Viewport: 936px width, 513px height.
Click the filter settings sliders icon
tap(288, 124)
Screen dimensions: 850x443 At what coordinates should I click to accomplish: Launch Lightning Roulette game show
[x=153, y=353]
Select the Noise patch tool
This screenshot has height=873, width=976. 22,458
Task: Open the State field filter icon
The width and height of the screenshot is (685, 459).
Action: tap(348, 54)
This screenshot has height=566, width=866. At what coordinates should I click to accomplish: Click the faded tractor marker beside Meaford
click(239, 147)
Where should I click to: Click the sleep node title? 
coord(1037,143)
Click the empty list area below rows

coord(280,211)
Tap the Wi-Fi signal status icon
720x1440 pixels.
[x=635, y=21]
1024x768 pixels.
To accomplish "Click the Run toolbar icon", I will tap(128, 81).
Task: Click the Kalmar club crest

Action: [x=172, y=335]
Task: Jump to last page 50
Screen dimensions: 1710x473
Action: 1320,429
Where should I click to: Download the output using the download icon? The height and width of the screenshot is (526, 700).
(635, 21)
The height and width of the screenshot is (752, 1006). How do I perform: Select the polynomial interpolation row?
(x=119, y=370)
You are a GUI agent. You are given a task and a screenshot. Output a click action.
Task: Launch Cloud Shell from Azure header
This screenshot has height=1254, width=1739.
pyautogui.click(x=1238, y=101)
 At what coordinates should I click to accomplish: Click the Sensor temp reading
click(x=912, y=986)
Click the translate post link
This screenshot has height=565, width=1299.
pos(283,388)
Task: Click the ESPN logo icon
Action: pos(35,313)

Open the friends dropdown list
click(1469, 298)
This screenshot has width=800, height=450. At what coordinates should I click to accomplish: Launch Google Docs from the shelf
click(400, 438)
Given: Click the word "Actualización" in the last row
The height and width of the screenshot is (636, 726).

- [Exercise description]:
The answer must hold only the lines from the first line of the data through the line bearing "Task: Open the State field filter icon", returned exactly.

- [Result for this exercise]:
Viewport: 936px width, 513px height.
Click the filter settings sliders icon
tap(288, 124)
Screen dimensions: 850x443 At what coordinates should I click to accomplish: Launch Lightning Roulette game show
[x=153, y=353]
Select the Noise patch tool
This screenshot has height=873, width=976. 22,458
Task: Open the State field filter icon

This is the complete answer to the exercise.